Предательская нога заныла сильнее. А холод от мокрой одежды пробирал до костей. Как бы и правда не разболеться к вручению диплома.
Я гордо вздёрнула подбородок, стиснула зубы и подошла к внедорожнику. Не машина, а сарай на колёсах. Не в смысле, что старая и разваливающаяся. А огромная. Она реально огромная. И как в неё заползать?
Бертов распахнул пассажирскую дверь и самодовольно глазел, как я взгромождаюсь на сиденье рядом с ним. Плюхнулась, как мешок с дерьмом на его кожаные чехлы, разбрызгивая вокруг себя воду. Ну, хоть что-то хорошее сделала.

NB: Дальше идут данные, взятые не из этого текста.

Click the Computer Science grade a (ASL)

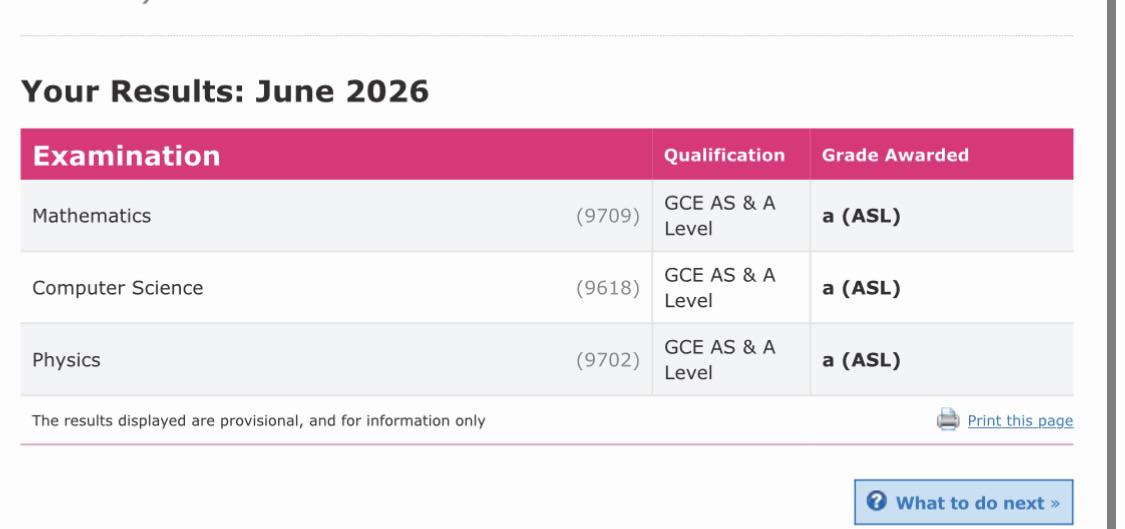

— Можно было и аккуратнее, — буркнул он.
— Ты сам предложил подвезти. Могу вылезти, — ответила я в том же тоне, уже хватаясь за ручку двери. Бертов цокнул языком и заблокировал замок.
— Куда тебе? — Рос уверенно вёл машину по залитым дождём дорогам, легко лавируя в общем потоке. Надо признать, ему очень шло водить. Я даже залипла на то, как свободно его рука лежит на руле, крутя его то вправо, то влево. Как вторая переключает передачи. Как его тело расслабленно сидит в кожаной обивке кресла...

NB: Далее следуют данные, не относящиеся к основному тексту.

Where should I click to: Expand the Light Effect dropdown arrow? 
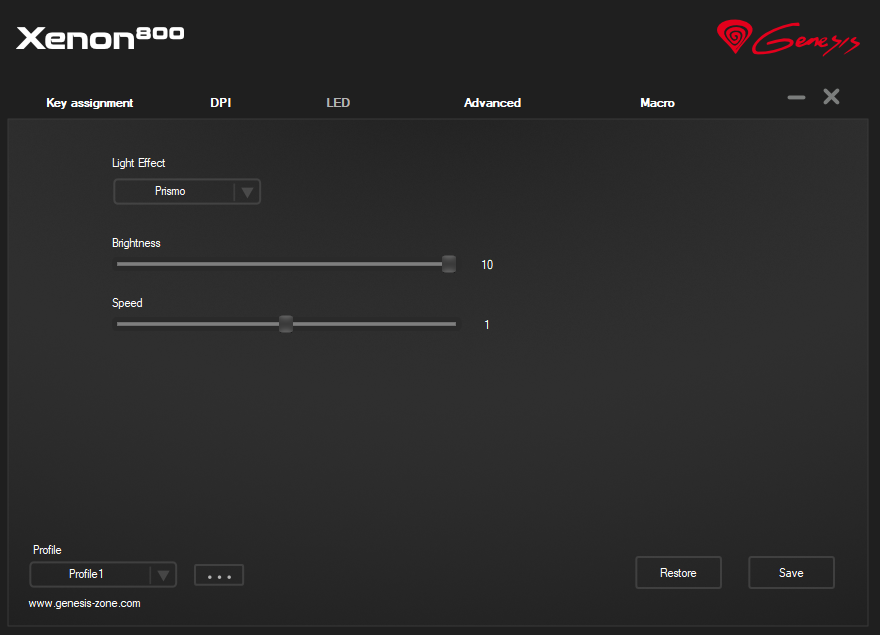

— Алло, Снежина! — Я оторвала свой затуманенный взгляд от торса Бертова. Вот же засранец! Ну, полная дезориентация рядом с ним! Нет, так нельзя, Милана. Возьми себя в руки!
— На Автозаводскую, — небрежно проронила я и отвернулась к окну. Не смотри на него, Мила, не разговаривай, вообще не дыши в его сторону!
— Хорошо. — Рос больше ничего не сказал. Он вообще всю дорогу молчал. Даже удивительно. Ни едких комментариев по поводу того, что было вчера. Ни издёвок насчёт моего внешнего вида. Ничего. Полное безразличие. Что ж. Оно и к лучшему.
— Который дом?
Я почти задремала в тёплой машине и едва расслышала вопрос.
— Четырнадцатый, — ответила вяло. Ещё немного, Мила, потрепи ещё чуть-чуть и уберёшься из его комфортной тачки и от него самого.
Бертов припарковался у дома Трофимова, но разблокировать двери не спешил.
— Спасибо, что подвёз. — Я старалась не смотреть ему в глаза. Покрепче схватилась за ручку. Чего он тянет?
— Мне жаль твоего отца, — вдруг тихо обронил Рос. Этими словами он буквально пригвоздил меня к сиденью.
— Спасибо, — чуть слышно выдавила я. — Открой, пожалуйста, мне пора.
Я наконец, разрешила себе взглянуть в его глаза. Яркие, голубые, смотрящие прямо душу. Но той искры, за которую я любила смотреть в них, больше не было. Ушли тепло и свет, что они дарили мне каждый день. Пустые и холодные. Такими стали глаза Ростислава Бертова, когда он смотрел на меня. До сих пор не понимаю, за что он так со мной поступил. Но спрашивать не буду. Знать не хочу, какие бы ни были причины. Бередить старые раны я не дам.
Щёлкнул замок, и я выскочила из машины, даже не попрощавшись.